Con il referendum si chiude in modo inappellabile una pagina secolare del costume italiano: cessa la nostra diversità meridionale rispetto all'Europa, cessa, anche se l'episcopato insiste nella polemica, la presunta diversità italiana causata dalla presenza, a Roma, del capo della Chiesa. Ma le tappe di questo profondo cambiamento del costume sono tante.
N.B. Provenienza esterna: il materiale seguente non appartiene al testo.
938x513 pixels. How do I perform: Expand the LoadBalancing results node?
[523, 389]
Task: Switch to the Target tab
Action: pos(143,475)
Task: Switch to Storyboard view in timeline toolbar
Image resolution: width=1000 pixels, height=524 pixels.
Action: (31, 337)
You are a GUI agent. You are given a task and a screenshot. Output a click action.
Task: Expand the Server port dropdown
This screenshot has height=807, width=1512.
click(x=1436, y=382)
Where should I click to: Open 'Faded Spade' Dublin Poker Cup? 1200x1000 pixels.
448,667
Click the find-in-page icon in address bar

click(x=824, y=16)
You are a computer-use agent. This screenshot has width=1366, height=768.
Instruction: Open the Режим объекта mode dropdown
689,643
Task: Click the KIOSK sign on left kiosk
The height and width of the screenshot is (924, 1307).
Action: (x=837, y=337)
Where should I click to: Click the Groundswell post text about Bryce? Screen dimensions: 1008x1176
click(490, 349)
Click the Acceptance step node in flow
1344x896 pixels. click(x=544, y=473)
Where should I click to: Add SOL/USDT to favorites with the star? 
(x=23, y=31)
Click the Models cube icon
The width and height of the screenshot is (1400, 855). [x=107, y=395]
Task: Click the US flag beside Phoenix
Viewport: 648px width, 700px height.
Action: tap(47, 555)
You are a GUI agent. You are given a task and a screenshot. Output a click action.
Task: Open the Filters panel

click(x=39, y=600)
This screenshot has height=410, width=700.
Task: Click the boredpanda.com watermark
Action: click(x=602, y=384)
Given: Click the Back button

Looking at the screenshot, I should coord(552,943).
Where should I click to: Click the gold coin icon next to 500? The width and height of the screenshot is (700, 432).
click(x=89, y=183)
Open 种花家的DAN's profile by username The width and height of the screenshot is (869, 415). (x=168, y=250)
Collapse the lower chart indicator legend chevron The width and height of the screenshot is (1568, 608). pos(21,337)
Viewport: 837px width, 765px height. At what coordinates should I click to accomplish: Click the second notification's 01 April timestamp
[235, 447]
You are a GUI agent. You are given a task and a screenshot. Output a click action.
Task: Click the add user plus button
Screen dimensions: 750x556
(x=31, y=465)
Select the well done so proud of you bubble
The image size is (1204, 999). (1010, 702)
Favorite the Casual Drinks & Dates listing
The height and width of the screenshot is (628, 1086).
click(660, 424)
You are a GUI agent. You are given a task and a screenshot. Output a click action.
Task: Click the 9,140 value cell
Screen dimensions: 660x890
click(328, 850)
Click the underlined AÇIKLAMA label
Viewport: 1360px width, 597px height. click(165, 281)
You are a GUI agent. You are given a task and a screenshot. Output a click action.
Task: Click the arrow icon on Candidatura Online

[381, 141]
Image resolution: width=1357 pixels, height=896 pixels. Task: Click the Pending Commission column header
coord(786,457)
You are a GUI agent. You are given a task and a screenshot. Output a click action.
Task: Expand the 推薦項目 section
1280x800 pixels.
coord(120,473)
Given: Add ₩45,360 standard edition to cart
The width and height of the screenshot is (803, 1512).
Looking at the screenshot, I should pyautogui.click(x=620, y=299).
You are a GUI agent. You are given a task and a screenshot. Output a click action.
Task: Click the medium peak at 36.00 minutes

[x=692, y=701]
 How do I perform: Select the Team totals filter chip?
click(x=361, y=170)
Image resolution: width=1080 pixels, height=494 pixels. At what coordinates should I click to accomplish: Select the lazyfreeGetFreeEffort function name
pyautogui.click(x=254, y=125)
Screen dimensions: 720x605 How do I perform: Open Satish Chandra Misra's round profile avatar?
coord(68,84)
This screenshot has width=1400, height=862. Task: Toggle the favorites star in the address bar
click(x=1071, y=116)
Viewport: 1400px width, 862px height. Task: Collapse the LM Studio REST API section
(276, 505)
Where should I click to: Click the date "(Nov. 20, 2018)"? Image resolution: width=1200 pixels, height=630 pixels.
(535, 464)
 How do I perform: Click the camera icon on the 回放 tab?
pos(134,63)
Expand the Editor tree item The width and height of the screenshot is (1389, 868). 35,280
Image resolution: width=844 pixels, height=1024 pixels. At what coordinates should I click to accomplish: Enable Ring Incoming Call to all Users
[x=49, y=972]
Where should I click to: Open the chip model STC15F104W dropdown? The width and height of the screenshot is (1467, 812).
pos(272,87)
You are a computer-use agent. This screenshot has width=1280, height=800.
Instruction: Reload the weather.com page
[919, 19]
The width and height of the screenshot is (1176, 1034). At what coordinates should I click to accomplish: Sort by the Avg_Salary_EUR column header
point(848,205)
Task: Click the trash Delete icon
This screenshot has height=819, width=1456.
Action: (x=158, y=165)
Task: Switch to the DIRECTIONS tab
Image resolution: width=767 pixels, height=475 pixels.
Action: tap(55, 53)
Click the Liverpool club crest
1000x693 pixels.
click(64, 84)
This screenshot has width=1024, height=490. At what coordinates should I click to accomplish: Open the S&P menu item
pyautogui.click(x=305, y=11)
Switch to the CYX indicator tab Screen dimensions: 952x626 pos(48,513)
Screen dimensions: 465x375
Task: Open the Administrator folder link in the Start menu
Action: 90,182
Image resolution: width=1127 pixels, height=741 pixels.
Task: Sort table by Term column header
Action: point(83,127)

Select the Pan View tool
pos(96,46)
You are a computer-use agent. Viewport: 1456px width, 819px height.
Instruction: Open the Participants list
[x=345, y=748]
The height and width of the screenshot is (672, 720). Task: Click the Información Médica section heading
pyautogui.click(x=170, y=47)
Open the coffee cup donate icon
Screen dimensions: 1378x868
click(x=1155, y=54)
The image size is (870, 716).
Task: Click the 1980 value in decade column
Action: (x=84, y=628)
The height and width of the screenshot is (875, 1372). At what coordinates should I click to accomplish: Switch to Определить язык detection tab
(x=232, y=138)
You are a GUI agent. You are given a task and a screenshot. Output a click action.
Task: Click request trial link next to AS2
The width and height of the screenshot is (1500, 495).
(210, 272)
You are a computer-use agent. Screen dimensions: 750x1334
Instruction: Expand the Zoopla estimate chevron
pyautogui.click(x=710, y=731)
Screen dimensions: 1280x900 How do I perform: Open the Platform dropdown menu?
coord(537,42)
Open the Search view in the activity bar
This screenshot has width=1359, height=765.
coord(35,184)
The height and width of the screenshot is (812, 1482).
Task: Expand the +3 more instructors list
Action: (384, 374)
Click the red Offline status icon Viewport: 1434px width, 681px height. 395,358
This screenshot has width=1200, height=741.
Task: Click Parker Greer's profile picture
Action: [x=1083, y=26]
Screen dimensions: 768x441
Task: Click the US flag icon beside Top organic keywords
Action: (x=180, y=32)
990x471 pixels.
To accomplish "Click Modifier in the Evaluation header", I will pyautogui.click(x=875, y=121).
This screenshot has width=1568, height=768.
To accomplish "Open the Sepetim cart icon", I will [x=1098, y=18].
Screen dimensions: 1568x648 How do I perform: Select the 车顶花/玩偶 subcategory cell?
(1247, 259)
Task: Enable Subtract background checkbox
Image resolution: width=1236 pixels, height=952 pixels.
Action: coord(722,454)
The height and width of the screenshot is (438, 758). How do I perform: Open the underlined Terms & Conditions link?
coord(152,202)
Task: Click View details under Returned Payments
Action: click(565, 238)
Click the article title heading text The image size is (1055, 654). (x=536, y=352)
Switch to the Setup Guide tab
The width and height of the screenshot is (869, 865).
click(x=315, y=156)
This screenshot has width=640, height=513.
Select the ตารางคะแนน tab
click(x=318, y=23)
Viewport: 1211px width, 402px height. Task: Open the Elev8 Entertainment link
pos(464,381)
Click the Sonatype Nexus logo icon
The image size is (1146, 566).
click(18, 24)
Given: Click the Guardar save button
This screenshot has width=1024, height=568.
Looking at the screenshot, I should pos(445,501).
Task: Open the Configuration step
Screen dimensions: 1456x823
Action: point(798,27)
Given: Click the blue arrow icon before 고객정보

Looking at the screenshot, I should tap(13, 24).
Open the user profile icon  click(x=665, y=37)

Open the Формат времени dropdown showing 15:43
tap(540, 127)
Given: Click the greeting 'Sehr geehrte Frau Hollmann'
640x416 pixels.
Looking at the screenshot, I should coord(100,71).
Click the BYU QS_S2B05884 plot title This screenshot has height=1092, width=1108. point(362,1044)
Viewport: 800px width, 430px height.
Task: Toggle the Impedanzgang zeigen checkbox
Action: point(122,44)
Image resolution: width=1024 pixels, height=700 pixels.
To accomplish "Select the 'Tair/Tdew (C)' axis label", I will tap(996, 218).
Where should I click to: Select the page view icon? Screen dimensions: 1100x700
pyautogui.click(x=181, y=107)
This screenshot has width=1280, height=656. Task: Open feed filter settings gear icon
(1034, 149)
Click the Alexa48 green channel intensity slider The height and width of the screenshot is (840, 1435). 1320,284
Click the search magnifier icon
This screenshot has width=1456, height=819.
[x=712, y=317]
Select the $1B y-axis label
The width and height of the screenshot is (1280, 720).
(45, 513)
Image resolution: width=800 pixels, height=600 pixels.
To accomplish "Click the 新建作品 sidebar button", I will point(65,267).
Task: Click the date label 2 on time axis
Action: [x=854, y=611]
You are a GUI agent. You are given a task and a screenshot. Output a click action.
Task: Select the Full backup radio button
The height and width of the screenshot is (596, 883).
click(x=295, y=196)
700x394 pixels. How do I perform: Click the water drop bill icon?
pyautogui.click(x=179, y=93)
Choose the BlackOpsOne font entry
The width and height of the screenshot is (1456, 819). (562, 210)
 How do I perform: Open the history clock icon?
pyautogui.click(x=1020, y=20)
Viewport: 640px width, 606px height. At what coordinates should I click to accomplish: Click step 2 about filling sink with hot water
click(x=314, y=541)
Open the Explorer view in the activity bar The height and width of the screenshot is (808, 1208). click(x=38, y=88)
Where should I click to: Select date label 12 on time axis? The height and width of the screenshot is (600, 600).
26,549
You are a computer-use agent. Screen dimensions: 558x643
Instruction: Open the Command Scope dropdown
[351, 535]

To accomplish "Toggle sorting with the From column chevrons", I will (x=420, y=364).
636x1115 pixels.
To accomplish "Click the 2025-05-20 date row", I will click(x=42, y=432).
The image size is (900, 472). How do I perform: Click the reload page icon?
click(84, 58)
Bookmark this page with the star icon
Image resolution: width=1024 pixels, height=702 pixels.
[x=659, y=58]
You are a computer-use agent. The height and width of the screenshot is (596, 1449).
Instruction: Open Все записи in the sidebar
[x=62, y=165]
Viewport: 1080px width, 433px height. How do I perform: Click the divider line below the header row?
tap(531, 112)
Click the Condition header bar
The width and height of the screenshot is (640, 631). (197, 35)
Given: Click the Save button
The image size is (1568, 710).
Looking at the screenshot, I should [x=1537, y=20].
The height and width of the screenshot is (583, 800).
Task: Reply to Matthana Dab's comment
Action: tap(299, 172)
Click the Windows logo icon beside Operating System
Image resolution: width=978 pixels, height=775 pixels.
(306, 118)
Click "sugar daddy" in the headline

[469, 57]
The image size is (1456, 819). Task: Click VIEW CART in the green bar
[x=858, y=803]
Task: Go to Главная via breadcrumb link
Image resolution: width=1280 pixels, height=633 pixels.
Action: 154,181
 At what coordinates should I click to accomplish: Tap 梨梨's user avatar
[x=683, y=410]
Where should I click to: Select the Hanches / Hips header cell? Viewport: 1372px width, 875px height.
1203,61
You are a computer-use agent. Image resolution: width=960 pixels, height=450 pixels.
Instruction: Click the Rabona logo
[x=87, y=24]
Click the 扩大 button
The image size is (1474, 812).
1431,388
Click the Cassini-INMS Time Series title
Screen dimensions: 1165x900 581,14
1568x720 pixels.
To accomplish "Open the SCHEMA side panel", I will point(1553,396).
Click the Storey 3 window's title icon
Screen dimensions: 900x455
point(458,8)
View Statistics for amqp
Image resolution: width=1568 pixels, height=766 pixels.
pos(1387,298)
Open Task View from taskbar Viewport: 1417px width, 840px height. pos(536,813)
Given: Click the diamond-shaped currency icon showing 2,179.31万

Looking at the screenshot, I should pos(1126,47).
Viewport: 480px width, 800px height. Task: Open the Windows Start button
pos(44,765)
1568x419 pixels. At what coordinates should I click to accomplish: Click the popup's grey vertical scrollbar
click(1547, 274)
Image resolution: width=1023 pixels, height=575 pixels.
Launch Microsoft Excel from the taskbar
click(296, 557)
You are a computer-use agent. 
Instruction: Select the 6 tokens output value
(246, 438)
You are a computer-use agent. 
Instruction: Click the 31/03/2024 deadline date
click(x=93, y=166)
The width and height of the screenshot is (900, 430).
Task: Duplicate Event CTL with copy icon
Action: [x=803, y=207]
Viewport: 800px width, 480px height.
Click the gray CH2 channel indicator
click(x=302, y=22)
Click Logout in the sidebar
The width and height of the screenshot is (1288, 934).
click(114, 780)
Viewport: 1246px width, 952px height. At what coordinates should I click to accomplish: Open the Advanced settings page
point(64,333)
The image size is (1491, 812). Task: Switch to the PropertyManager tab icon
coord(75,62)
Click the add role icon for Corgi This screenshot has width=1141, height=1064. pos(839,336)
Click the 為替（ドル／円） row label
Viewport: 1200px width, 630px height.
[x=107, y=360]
Nel 1949 la senatrice socialista Lina Merlin, dopo una durissima polemica, elimina, con le "case chiuse", la prostituzione di Stato. "Noi socialisti - dice - come non ammettiamo la sottomissione di una classe all'altra, non ammettiamo la sottomissione della donna all'uomo". E in queste semplici parole, cosi come in tutti i successi sulla strada della parità tra i sessi, si coglie il seme gettato da Anna Kuliscloff e dalle lotte, anche contro la prostituzione, condotte dal movimento socialista sin dai primi del'900.

Nel 1955, di nuovo per iniziativa della Merlin, è eliminata l'inutile e avvilente indicazione "NN" sui documenti dei figli non riconosciuti dal padre. Nel 1963 viene per la prima volta presentata dai socialisti una legge per l'abolizione del cosiddetto "delitto d'onore", che cadrà praticamente in disuso, ma sarà cancellato definitivamente soltanto nel 1981.

Sempre nel 1963 è proibito il licenziamento per causa di matrimonio. Nel corso della stagione riformista degli anni '60, cade la rigida censura sui film e sugli spettacoli: quella che, ad esempio, provoca il sequestro di "Rocco e i suoi fratelli", uno dei capolavori di Visconti.

In tutte queste campagne liberalizzatrici, a cominciare da quelle decisive sul divorzio e l'aborto, le difficoltà dei socialisti, che le sostengono con successo nonostante l'insufficienza della forza elettorale, derivano dal fatto che, nella sinistra, i comunisti, proprio nel pieno delle aggressioni conservatrici, a loro volta, li attaccano con un massimalismo distruttivo su tutti gli altri terreni politici programmatici possibili.

L'appoggio del Pci su divorzio, aborto e sui temi di libertà in genere, infine, dopo molti tentennamenti, arriva, ma poco entusiasta.